** start **

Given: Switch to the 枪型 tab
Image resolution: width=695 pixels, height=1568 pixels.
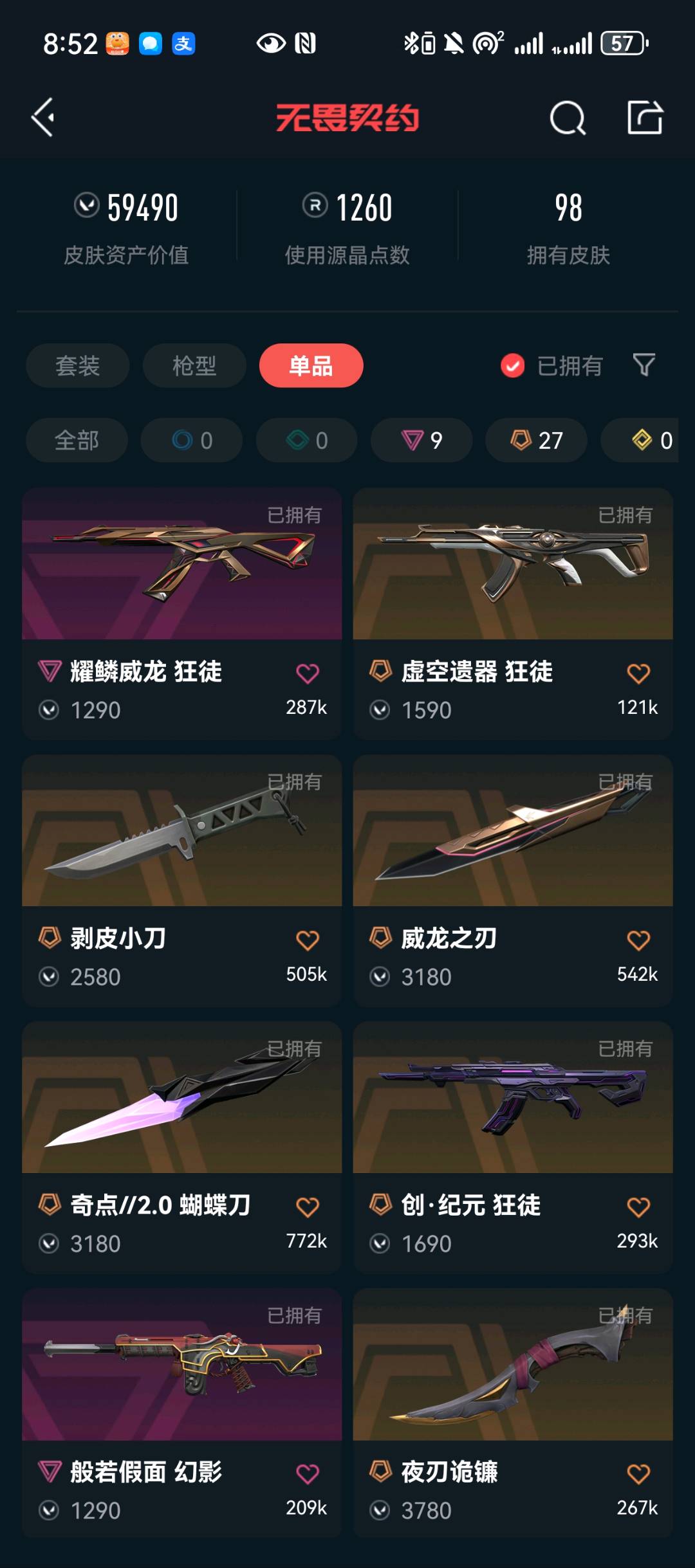Looking at the screenshot, I should tap(194, 365).
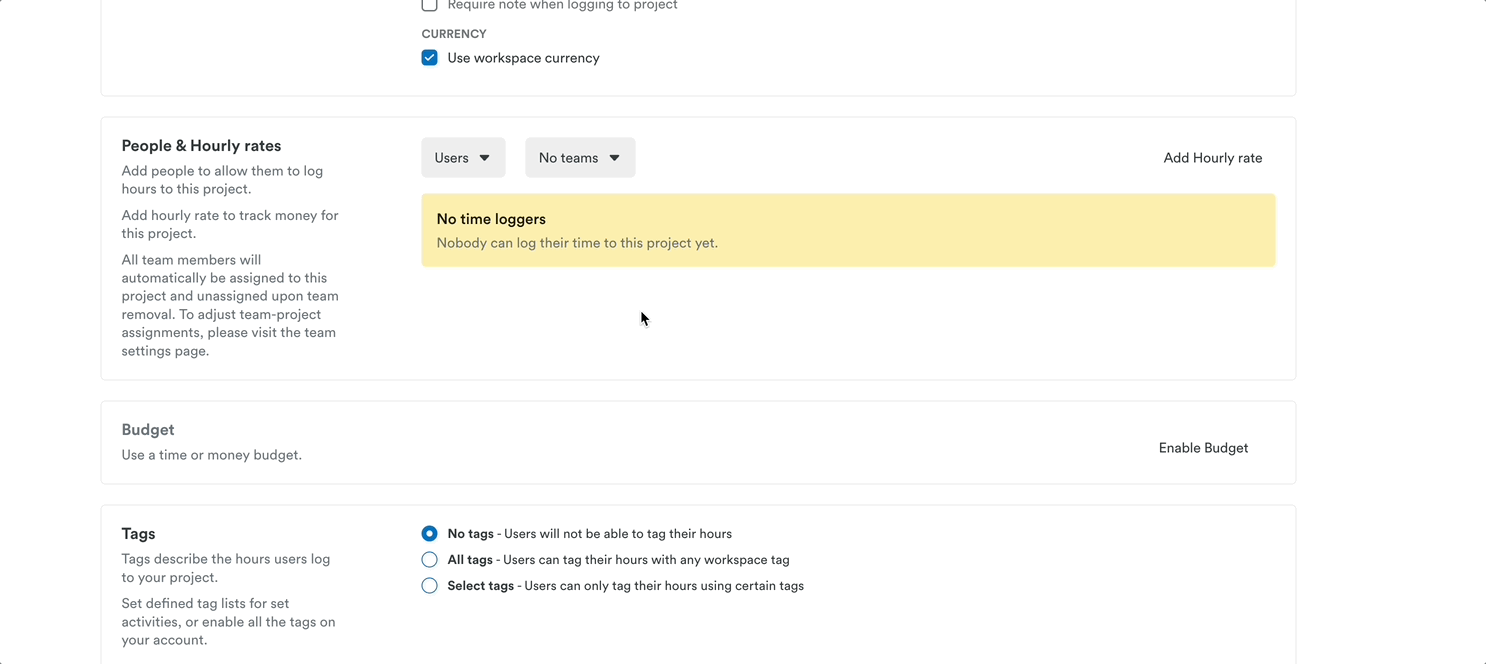Select the "All tags" option
This screenshot has width=1486, height=664.
(429, 559)
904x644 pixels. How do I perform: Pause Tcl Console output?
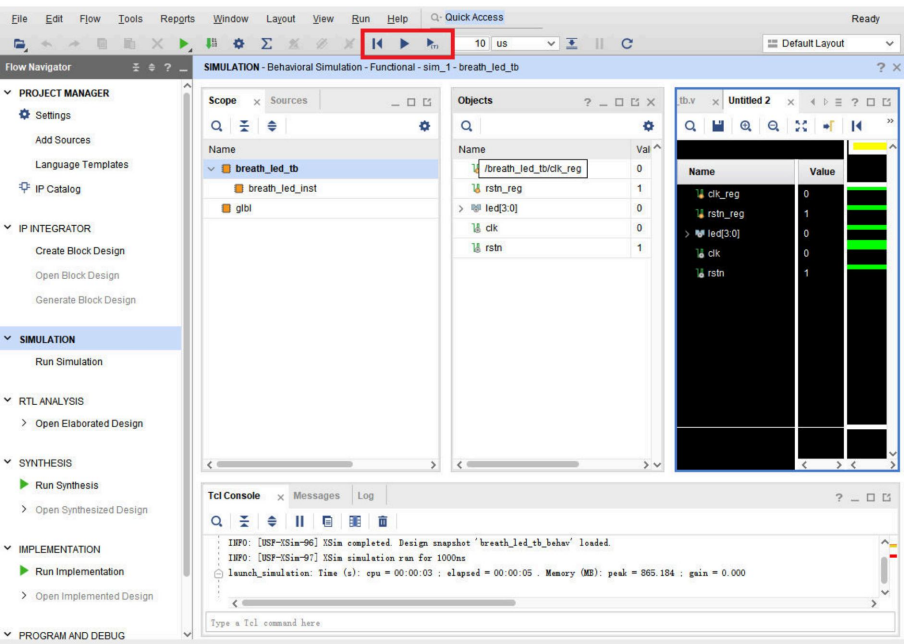click(299, 521)
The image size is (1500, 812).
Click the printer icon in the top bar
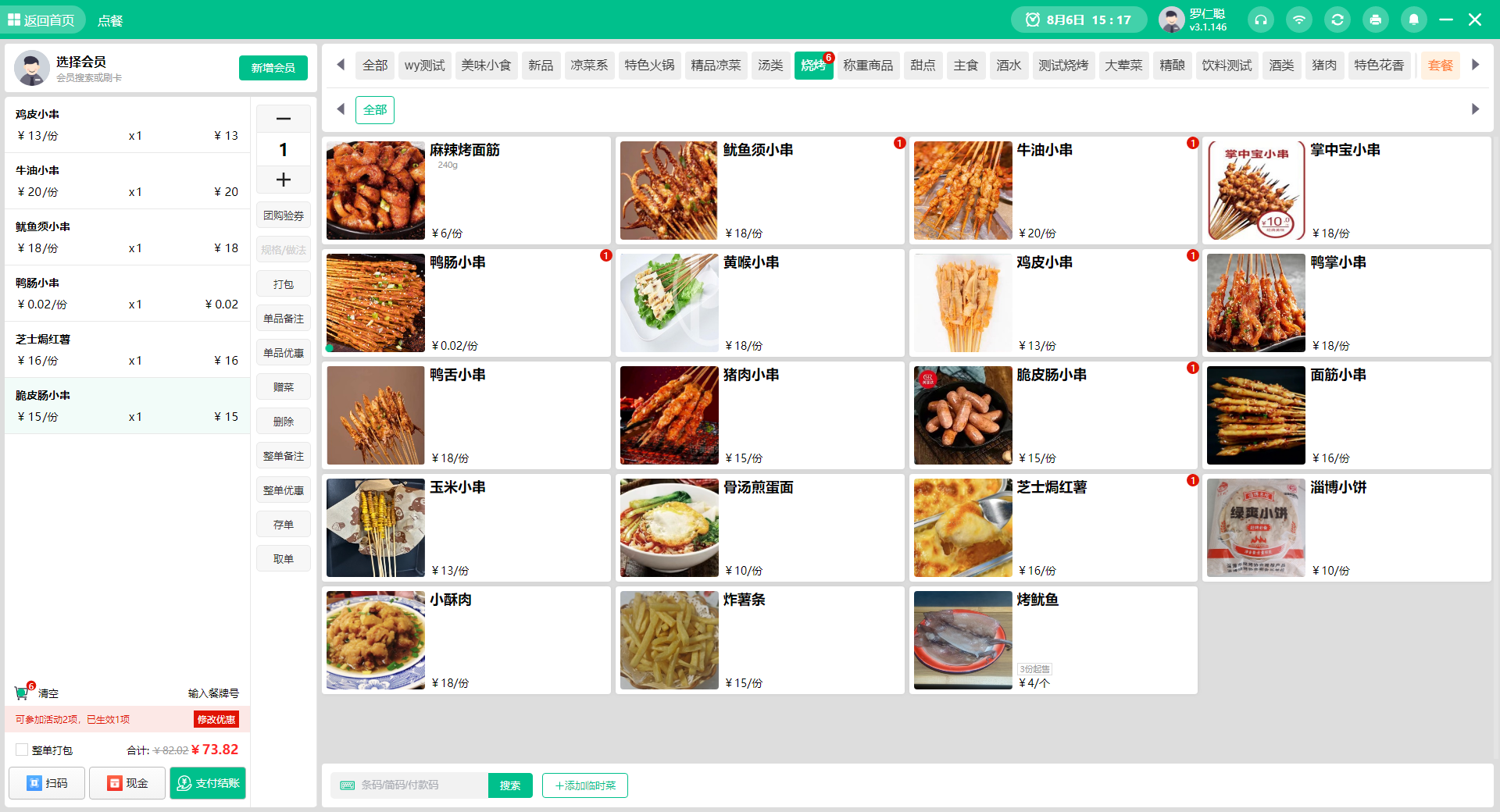[x=1375, y=20]
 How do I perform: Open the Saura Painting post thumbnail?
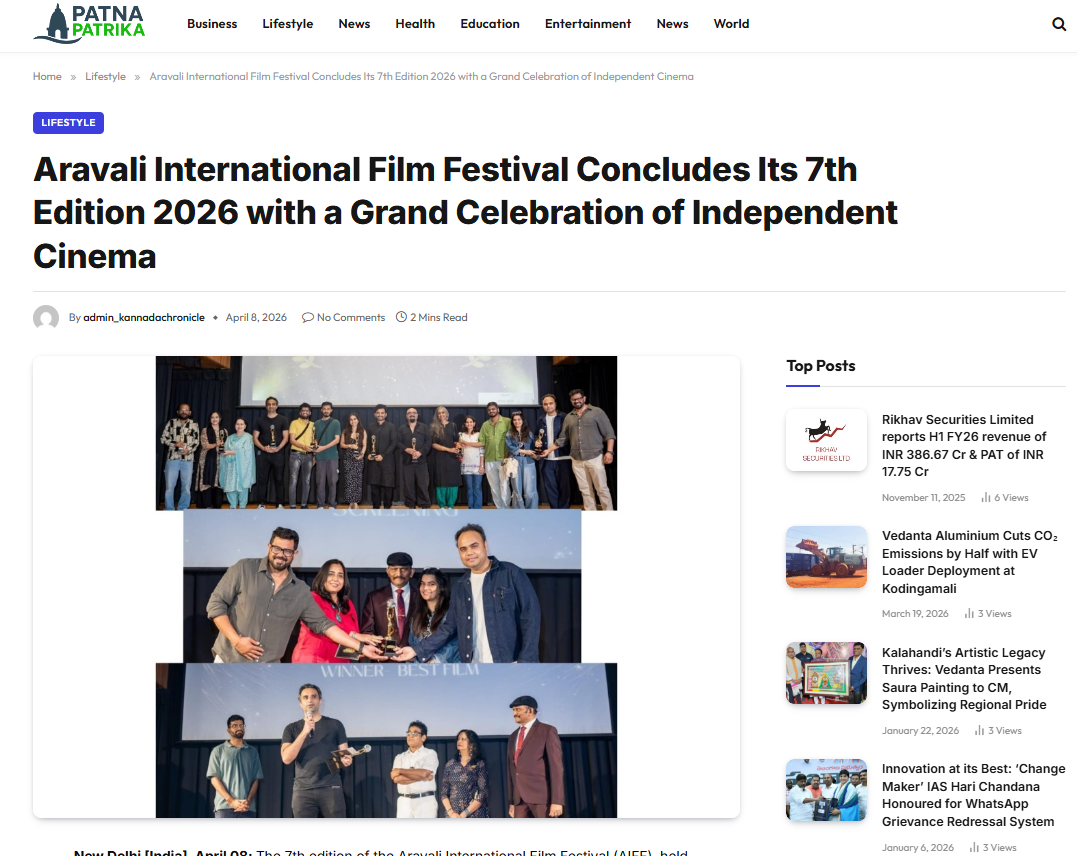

** end **

[WHAT IS NEEDED]: Can you copy all of the records above word for word, leaving out the pictures?

[ANSWER TO THE PROBLEM]:
Given: Switch to the 枪型 tab
Image resolution: width=695 pixels, height=1568 pixels.
Looking at the screenshot, I should tap(194, 365).
Select the "All tags" option
This screenshot has width=1486, height=664.
(429, 559)
904x644 pixels. How do I perform: Pause Tcl Console output?
click(299, 521)
The image size is (1500, 812).
Click the printer icon in the top bar
[x=1375, y=20]
 How do I perform: Open the Saura Painting post thumbnail?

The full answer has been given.